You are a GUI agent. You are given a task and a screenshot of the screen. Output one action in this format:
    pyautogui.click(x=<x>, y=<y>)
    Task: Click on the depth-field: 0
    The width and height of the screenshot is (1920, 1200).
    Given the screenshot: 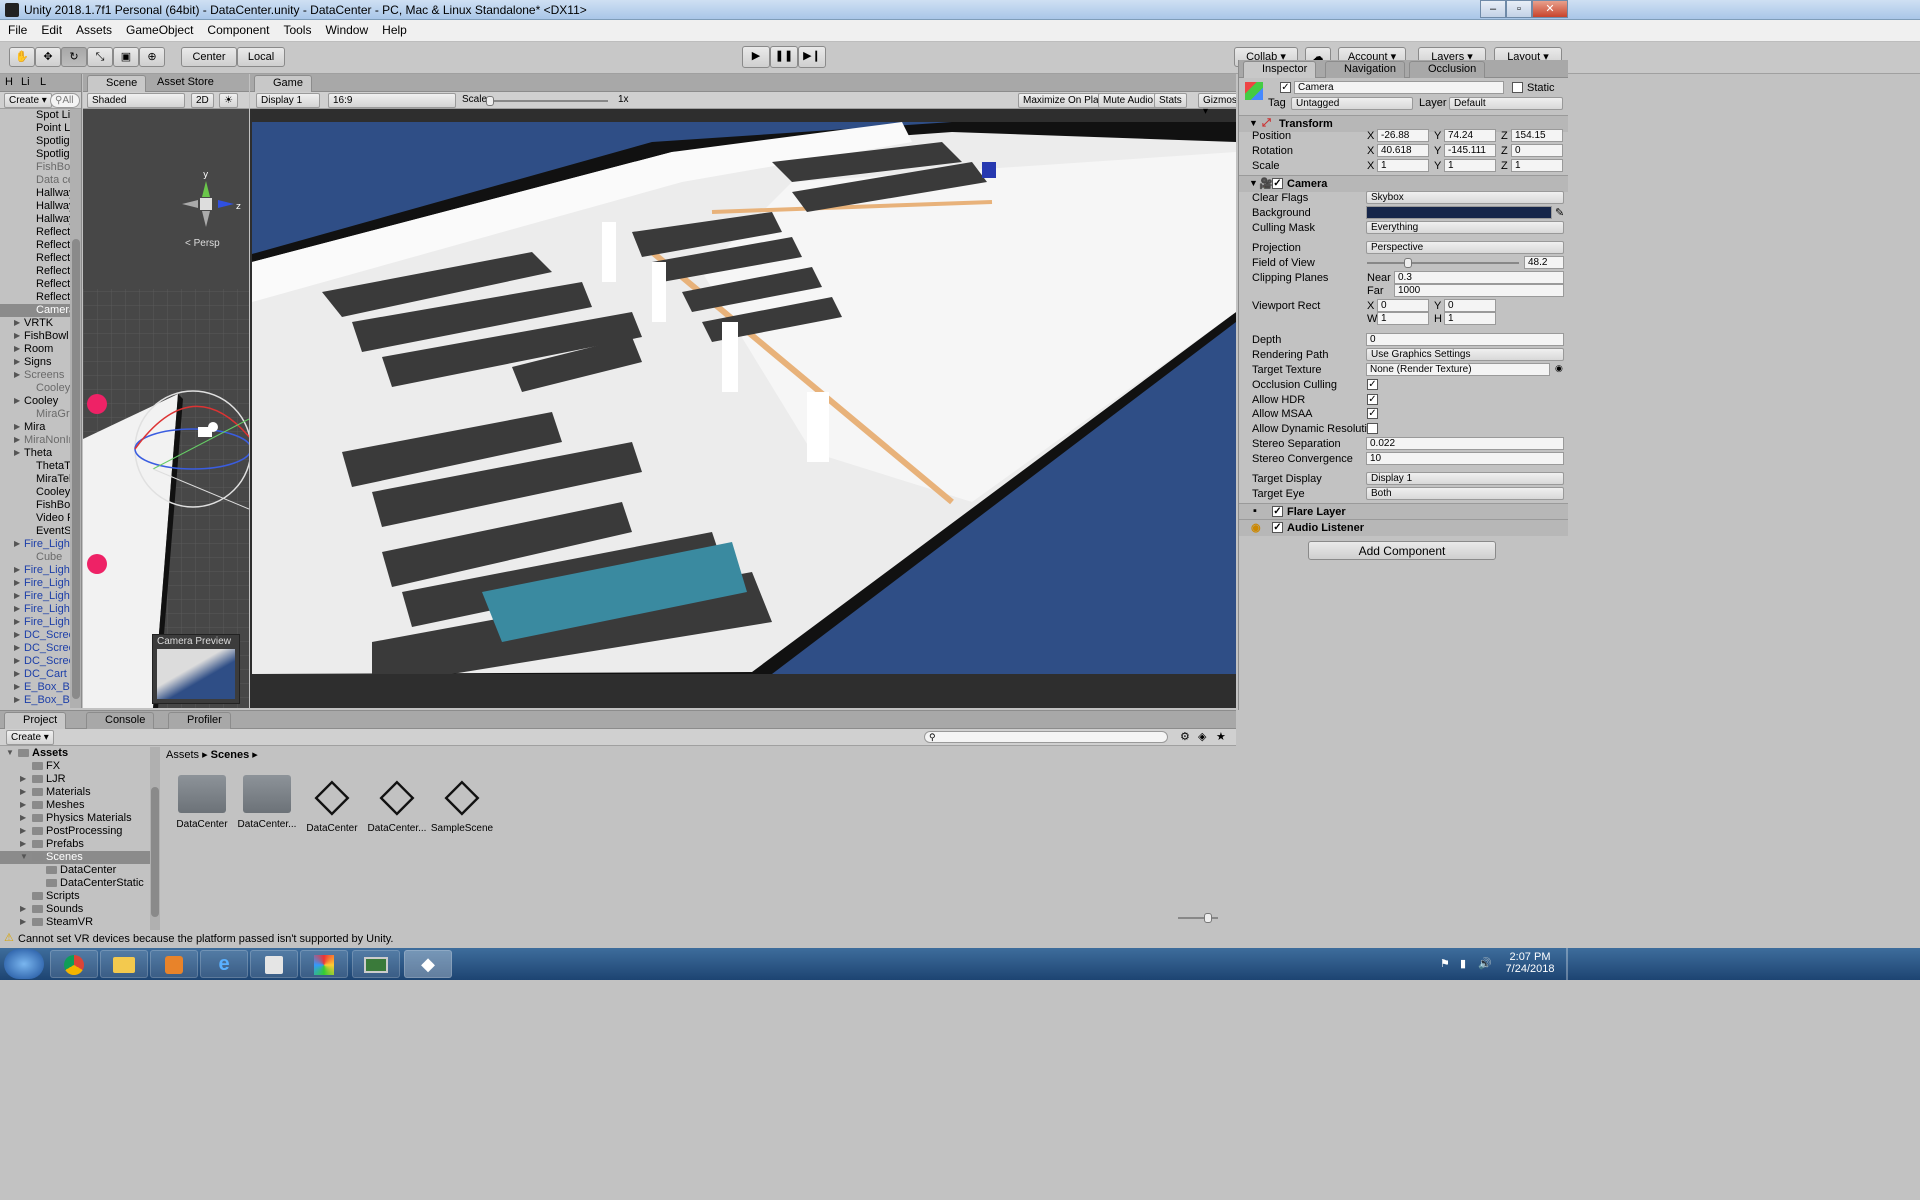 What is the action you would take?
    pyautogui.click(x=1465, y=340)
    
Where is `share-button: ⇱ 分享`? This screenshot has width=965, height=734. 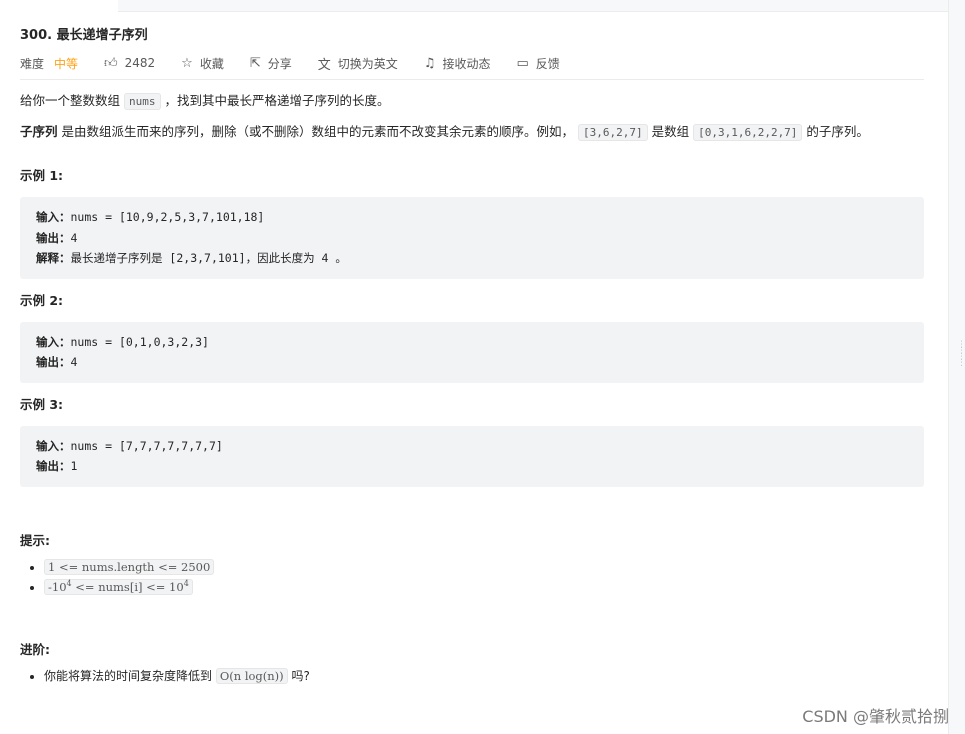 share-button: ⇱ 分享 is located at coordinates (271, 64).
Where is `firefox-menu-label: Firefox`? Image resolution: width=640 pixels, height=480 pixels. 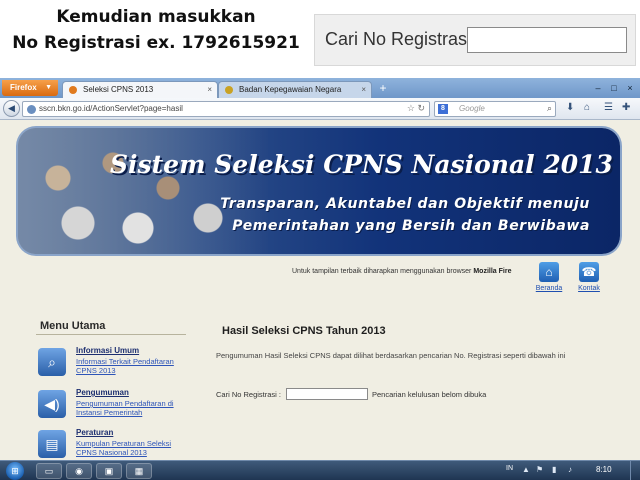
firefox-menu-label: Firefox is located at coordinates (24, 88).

--

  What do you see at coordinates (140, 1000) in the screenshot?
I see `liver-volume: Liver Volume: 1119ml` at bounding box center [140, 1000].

### WHAT THE EXERCISE ASKS
Convert the lines from the one containing "pixels, height=480 pixels." through the one containing "firefox-menu-label: Firefox is" into a JSON list of strings. Give one string per line, skip blank lines, and leave out the pictures.

### RESPONSE
[
  "Where is `firefox-menu-label: Firefox`? Image resolution: width=640 pixels, height=480 pixels. ",
  "firefox-menu-label: Firefox is located at coordinates (24, 88)."
]